══ Data under study
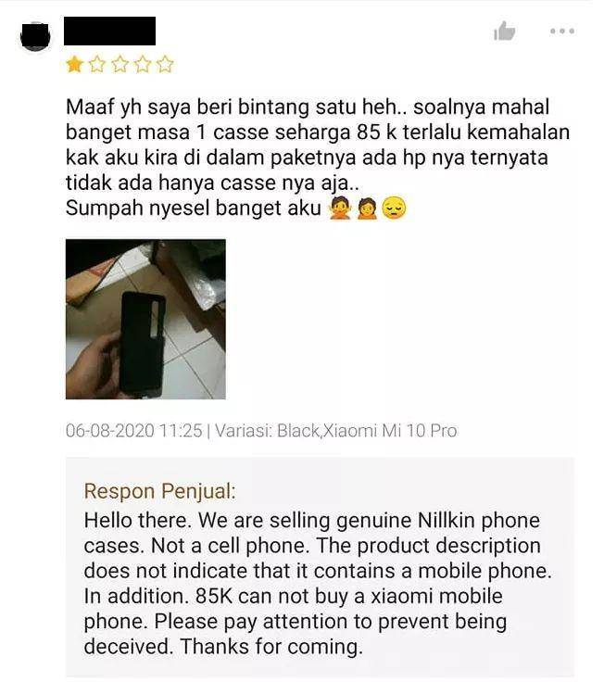This screenshot has height=682, width=604.
Task: Open the black phone case review photo
Action: pos(145,319)
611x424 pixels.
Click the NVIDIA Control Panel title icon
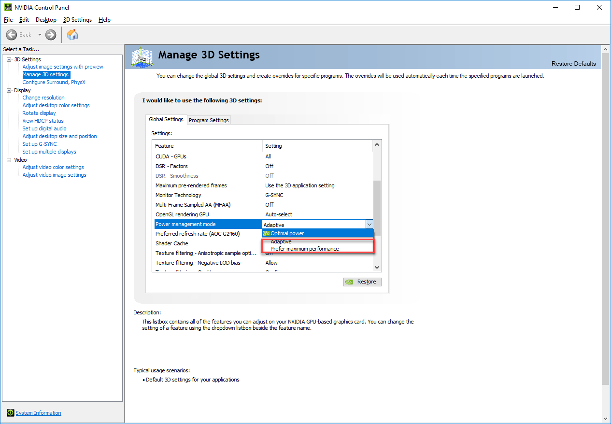(x=7, y=7)
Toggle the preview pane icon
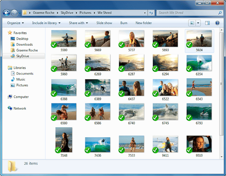The height and width of the screenshot is (176, 226). (207, 23)
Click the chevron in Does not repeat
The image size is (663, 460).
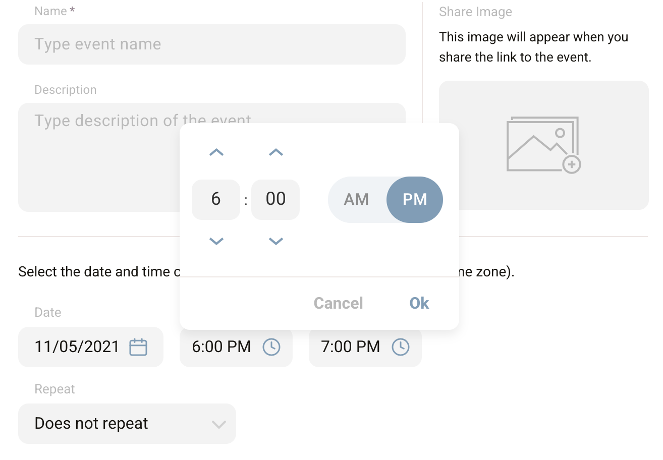[218, 424]
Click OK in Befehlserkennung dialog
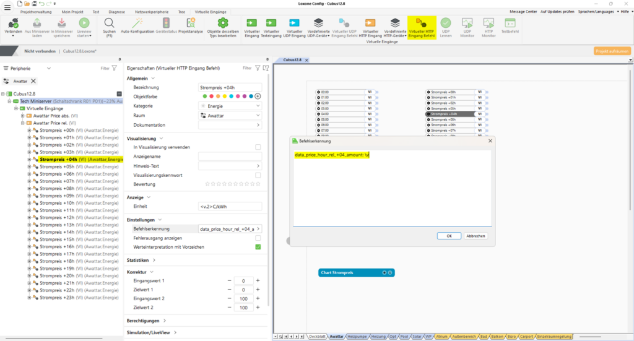 (x=449, y=236)
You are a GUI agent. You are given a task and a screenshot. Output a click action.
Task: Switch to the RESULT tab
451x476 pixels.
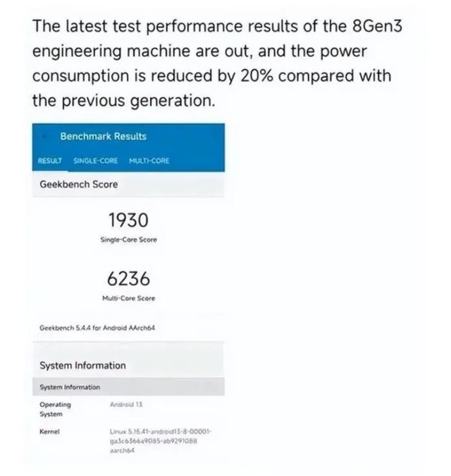pyautogui.click(x=50, y=161)
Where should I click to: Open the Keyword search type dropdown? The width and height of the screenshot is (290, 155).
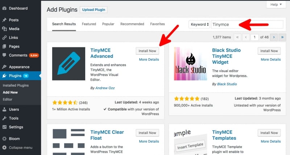point(199,24)
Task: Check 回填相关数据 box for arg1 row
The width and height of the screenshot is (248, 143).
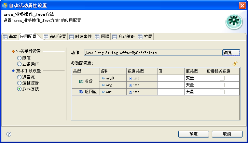Action: [222, 85]
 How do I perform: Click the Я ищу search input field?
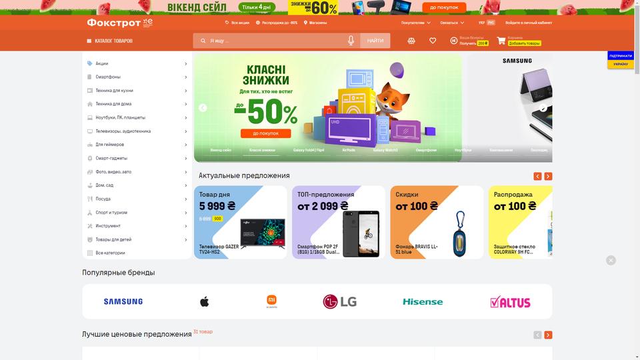[276, 41]
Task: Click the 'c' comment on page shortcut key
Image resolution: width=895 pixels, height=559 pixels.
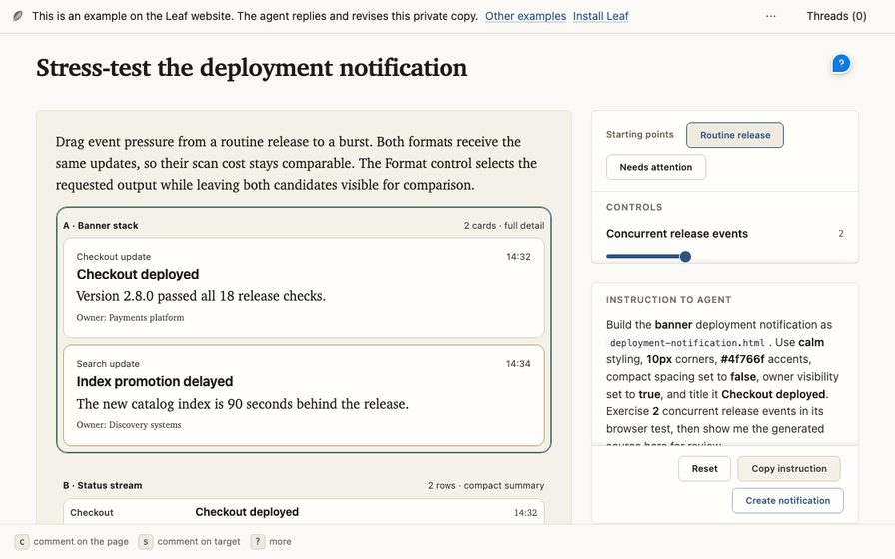Action: click(22, 541)
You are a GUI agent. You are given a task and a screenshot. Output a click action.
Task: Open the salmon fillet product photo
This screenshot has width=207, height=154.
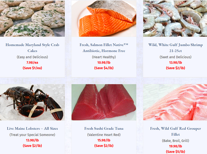click(104, 18)
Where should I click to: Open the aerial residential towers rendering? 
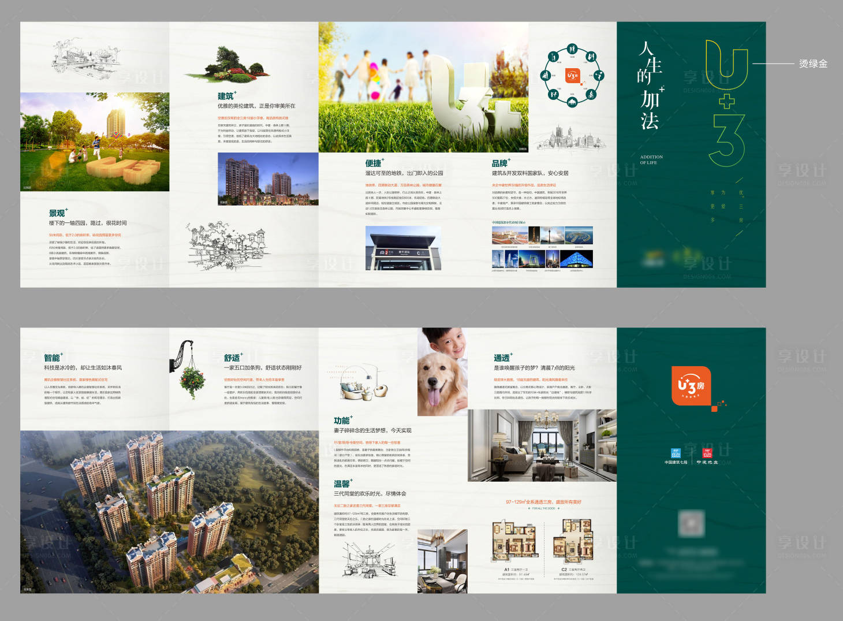169,511
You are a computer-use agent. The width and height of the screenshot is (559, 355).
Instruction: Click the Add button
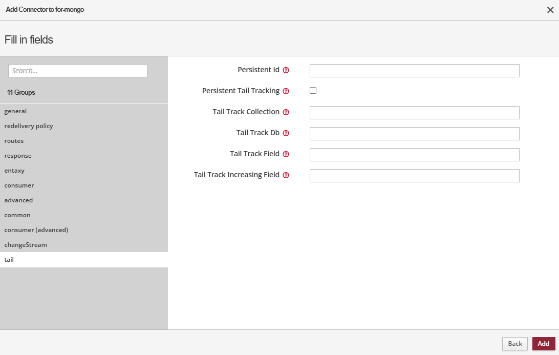pyautogui.click(x=543, y=344)
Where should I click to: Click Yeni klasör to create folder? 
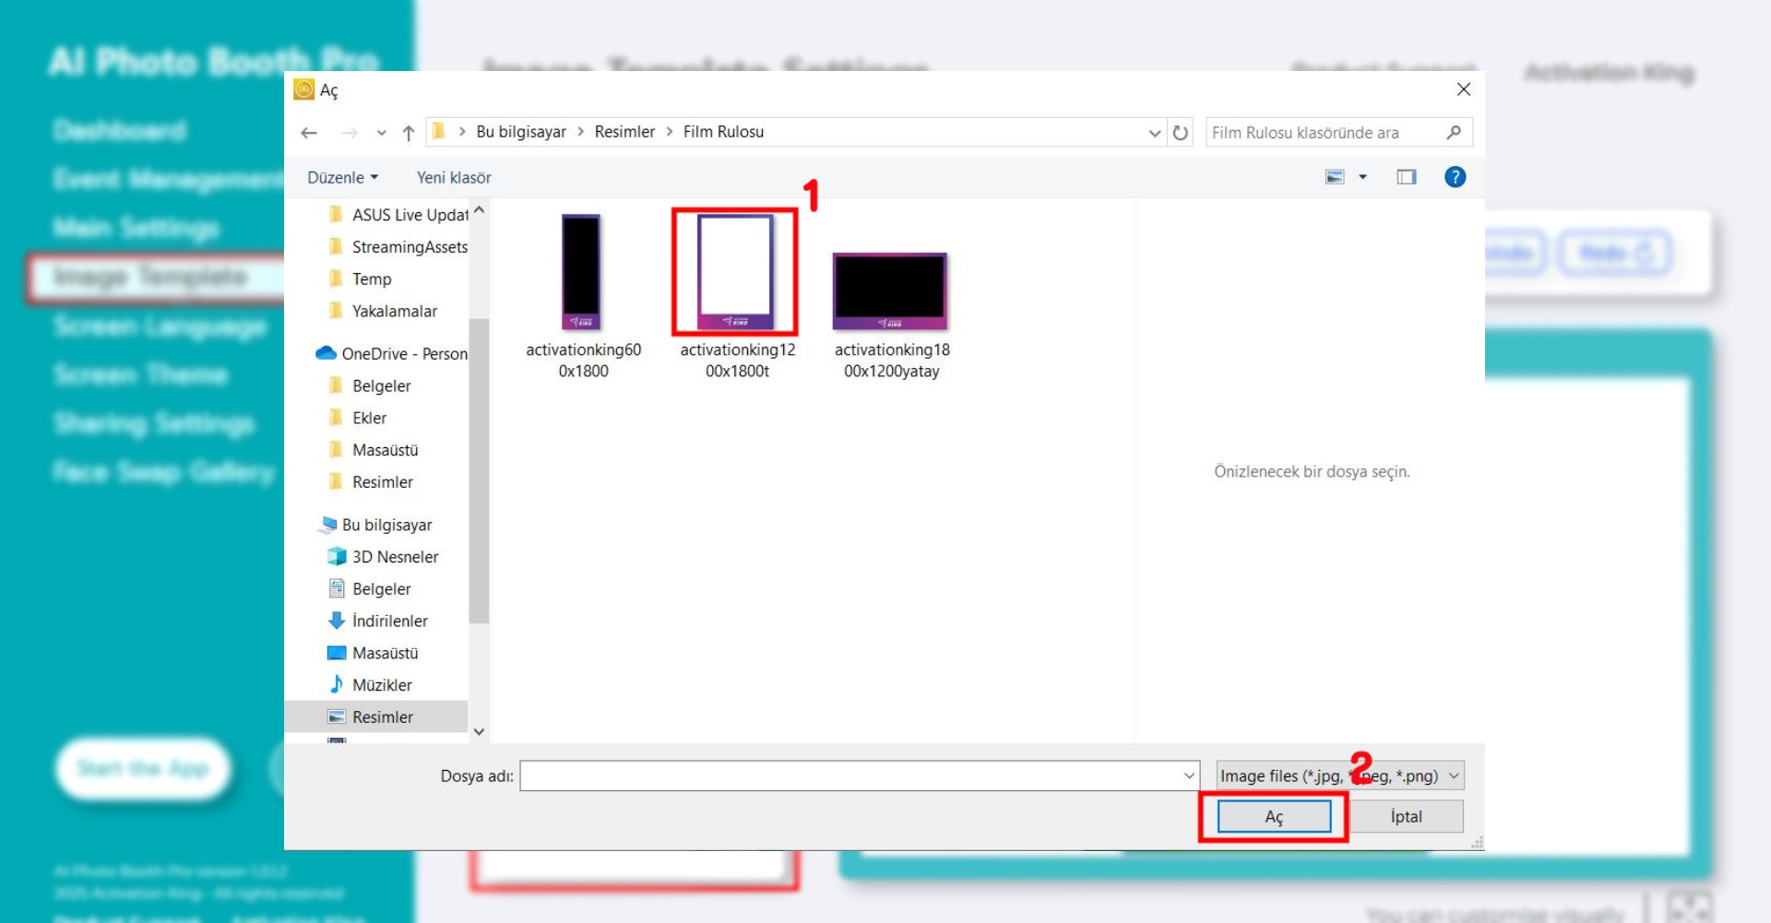click(x=453, y=178)
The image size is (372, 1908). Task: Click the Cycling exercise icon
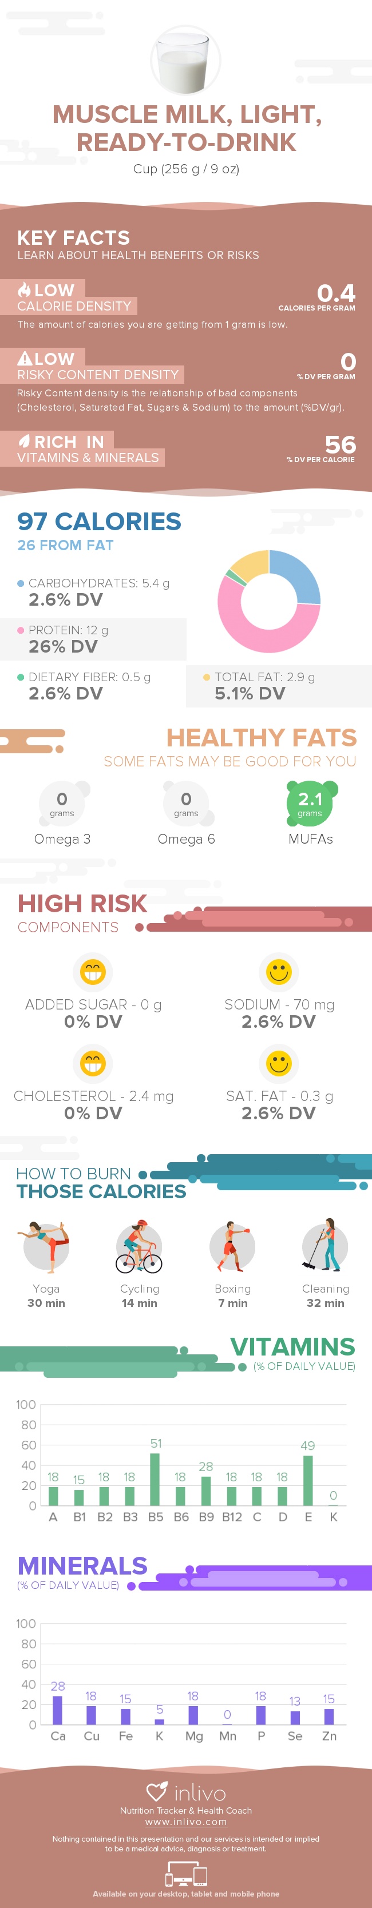pyautogui.click(x=139, y=1246)
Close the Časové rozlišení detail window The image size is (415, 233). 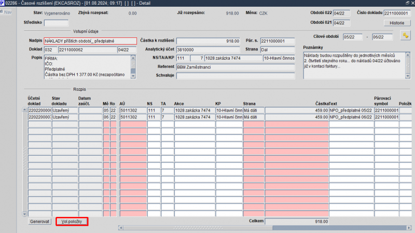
════
_Problem description_
Omit the pictures and return exactly the lines from the line containing "Task: Open the salmon fillet product photo" through the final line of the material above, both ends included.

_Answer space_
Task: Open the salmon fillet product photo
This screenshot has width=207, height=154.
click(104, 18)
Where should I click to: Open the aerial residential towers rendering? 
169,511
You are a computer-use agent. The width and height of the screenshot is (559, 355).
Instruction: Click the Add button
pyautogui.click(x=543, y=344)
Where should I click to: Click Yeni klasör to create folder? 
click(x=453, y=178)
The image size is (372, 1908). Task: Click the Cycling exercise icon
pyautogui.click(x=139, y=1246)
Close the Časové rozlišení detail window The image size is (415, 233). 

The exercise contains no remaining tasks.